The central bank is widely anticipated to further hike interest rates in the first half of the year to reanchor inflation expectations as the consumer price index (CPI) remains well above the two to four percent target range.

Inflation accelerated to 5.8 percent last year from 3.9 percent in 2021 after quickening to a 14-month high of 8.1 percent in December.

Medalla is convinced that inflation already peaked in December and is on its way to easing to within the two to four percent target range by the end of the third quarter or early in the fourth quarter this year.

The BSP chief also believes inflation will be below two percent early next year.

Based on its assessment last December, inflation is set to ease to 4.5 percent this year and further to 2.8 percent next year.

For January, the BSP said inflation remained elevated at a range of 7.5 to 8.3 percent as upward price pressures emanated from higher electricity rates, approved water rate rebasing, higher domestic petroleum prices, uptick in the prices of key food items, and the annual increase in sin taxes.

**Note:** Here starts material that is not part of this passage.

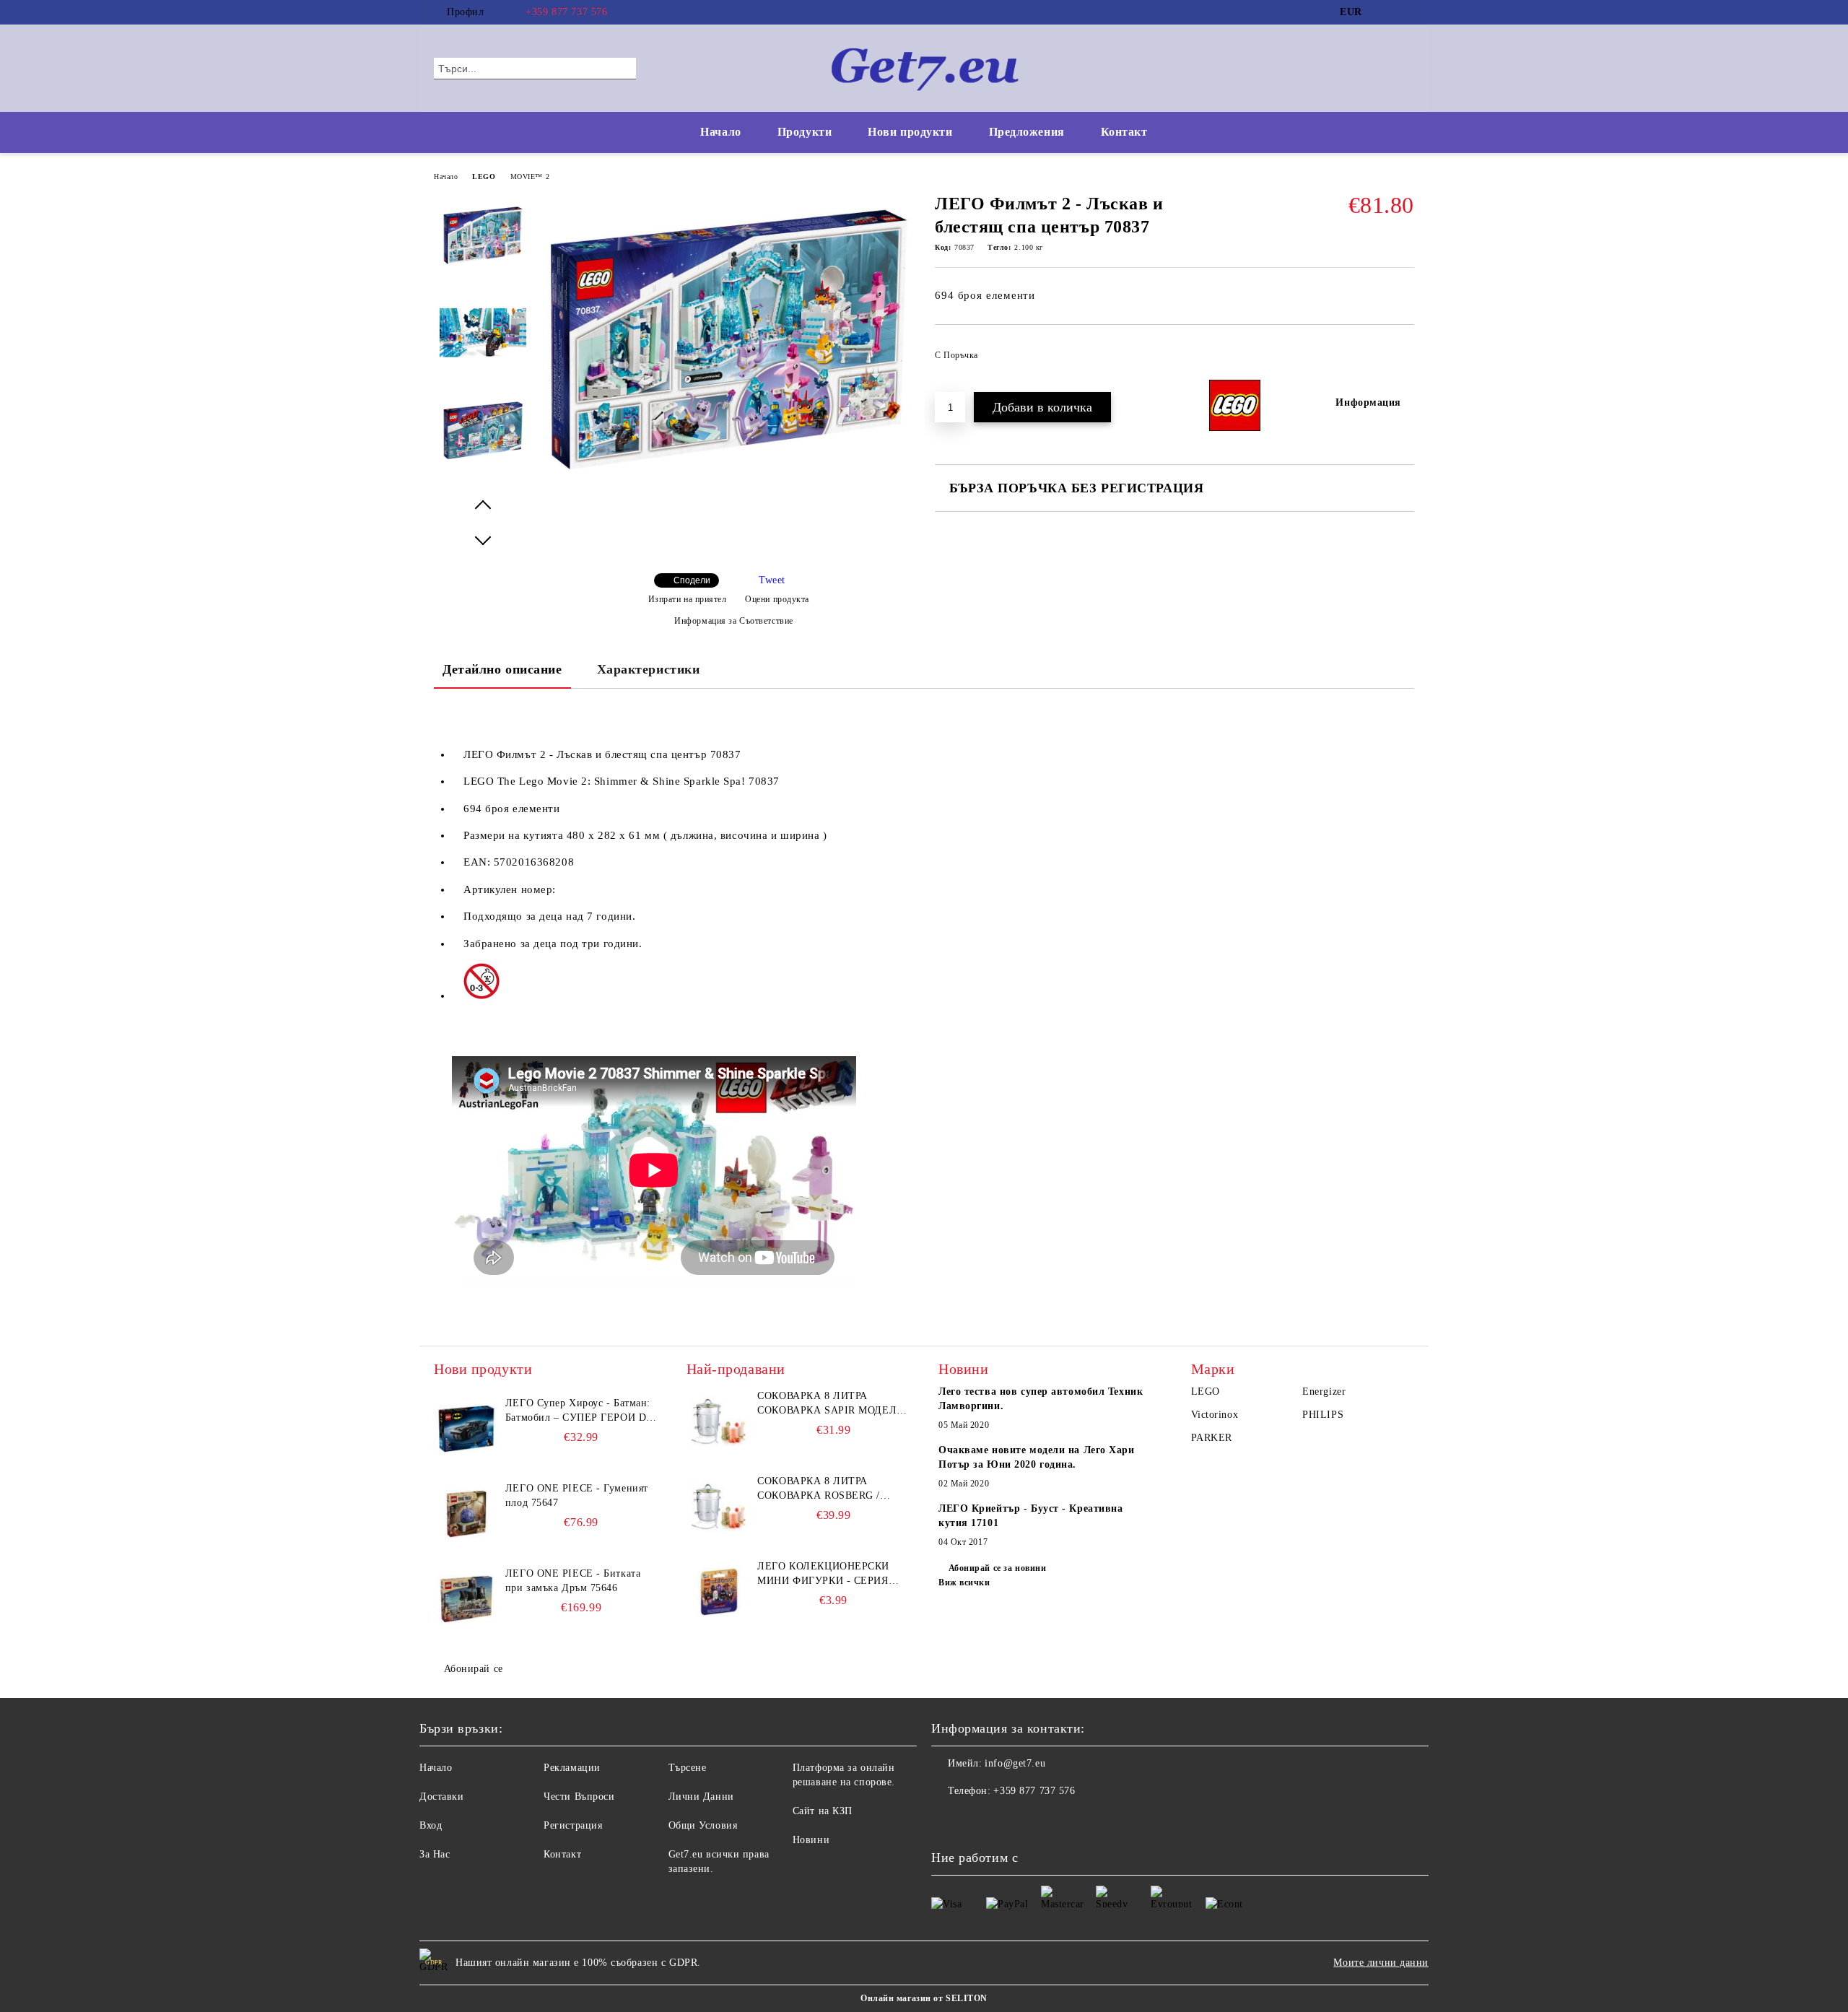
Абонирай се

On the other hand, the BSP said the reduction in LPG prices as well as the peso appreciation could contribute to easing price pressures in January.

Due to the aggressive rate hikes delivered by the BSP and its aggressive participation in the foreign exchange market, the peso has bounced back strongly to the 53 to $1 handle after slumping by as much as 15.7 percent to hit an all-time low of 59 to $1 last October.

The central bank's Monetary Board raised key policy rates by 350 basis points bringing the benchmark interest rate to a 14-year high of 5.5 percent to fight inflation and stabilize the local currency.

During the height of the COVID-19 pandemic in 2020, the BSP slashed interest rates by 200 basis points to an all-time low as part of its response measures to minimize the impact of the global health crisis on the economy.

It was prompted to dial back via an interest rate liftoff in May last year instead of the fourth quarter due to rising inflation brought about by the impact of Russia's invasion of Ukraine on global oil prices as well as elevated food prices due to supply shocks.

The Monetary Board chaired by Medalla is set to hold the first of the eight rate-setting meetings scheduled for this year on Feb. 16.